This past April we brought you a story about controversy surrounding the Greebrier County dog warden after he shot and killed a dog in Lewisburg. Now, the county has officially adopted a new policy for the Animal Control Officer to follow.
After the incident in April, a three person panel was formed to determine whether the actions of the dog warden, Robert McClung, were justified. The panel found that Mr. McClung had operated within his boundaries, but they did feel that drafting a new policy for the animal control officer to follow was a necessary next step.
“I think anybody in their job should have guidelines and rules to follow for their own protection. And I think once he starts following these guidelines and so forth, he will be much more comfortable in his job,” says Hanna.

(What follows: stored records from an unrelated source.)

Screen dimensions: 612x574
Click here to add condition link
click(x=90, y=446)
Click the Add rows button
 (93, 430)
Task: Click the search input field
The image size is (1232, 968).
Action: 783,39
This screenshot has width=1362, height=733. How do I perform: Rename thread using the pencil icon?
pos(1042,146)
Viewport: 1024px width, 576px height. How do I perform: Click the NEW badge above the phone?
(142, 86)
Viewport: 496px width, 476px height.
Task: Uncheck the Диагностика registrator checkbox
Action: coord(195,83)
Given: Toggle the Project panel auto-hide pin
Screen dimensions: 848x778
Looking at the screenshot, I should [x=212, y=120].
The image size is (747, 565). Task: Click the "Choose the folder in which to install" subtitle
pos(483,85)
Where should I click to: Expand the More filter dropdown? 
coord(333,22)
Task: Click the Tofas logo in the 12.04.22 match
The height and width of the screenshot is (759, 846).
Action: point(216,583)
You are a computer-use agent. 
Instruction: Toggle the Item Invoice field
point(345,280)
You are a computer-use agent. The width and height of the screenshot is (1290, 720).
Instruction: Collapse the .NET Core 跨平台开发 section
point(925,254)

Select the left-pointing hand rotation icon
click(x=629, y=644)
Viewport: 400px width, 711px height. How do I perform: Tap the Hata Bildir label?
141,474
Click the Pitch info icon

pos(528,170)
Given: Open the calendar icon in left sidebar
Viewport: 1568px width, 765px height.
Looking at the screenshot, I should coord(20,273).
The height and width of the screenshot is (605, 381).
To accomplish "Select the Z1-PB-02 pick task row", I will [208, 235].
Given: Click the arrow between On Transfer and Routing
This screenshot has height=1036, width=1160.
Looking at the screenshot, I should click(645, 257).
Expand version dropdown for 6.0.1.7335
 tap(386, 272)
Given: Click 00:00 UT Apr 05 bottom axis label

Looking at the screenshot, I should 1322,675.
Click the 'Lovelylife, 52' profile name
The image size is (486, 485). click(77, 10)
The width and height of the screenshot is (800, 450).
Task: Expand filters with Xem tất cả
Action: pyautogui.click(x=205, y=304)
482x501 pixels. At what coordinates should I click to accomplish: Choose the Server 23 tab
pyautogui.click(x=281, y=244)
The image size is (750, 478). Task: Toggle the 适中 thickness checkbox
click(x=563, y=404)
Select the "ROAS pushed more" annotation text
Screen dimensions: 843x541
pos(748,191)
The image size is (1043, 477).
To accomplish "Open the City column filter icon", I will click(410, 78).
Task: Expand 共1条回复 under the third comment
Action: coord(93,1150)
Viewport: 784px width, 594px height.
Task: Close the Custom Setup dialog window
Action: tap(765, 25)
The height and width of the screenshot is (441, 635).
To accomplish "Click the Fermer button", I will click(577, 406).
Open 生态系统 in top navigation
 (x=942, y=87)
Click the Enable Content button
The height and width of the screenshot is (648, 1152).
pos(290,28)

The policy outlines priority of calls, preparing incident reports, impounding stray animals, and other tasks of the ACO.
It was officially adopted on Tuesday after being reviewed by the county commission, the ACO, the animal shelter, sheriffs department, prosecutor, and the health department.
Commissioner Hanna also tells me that the tools the dog warden will be armed with under this new policy will be different than in years past. “We’ve outfitted him with a net gun, which shoots a net to capture the animal. For his protection we also have mace or pepper spray, And we’ve also instructed him that if he gets in to a situation where he really feels threatened, he is to call for backup from the sheriff’s department which those fellows will be armed,” Hanna says.
He says the policy will benefit the ACO, giving him something to refer to in difficult situations, and the people of Greenbrier County who now know there is a set of guidelines in place for the dog warden to follow.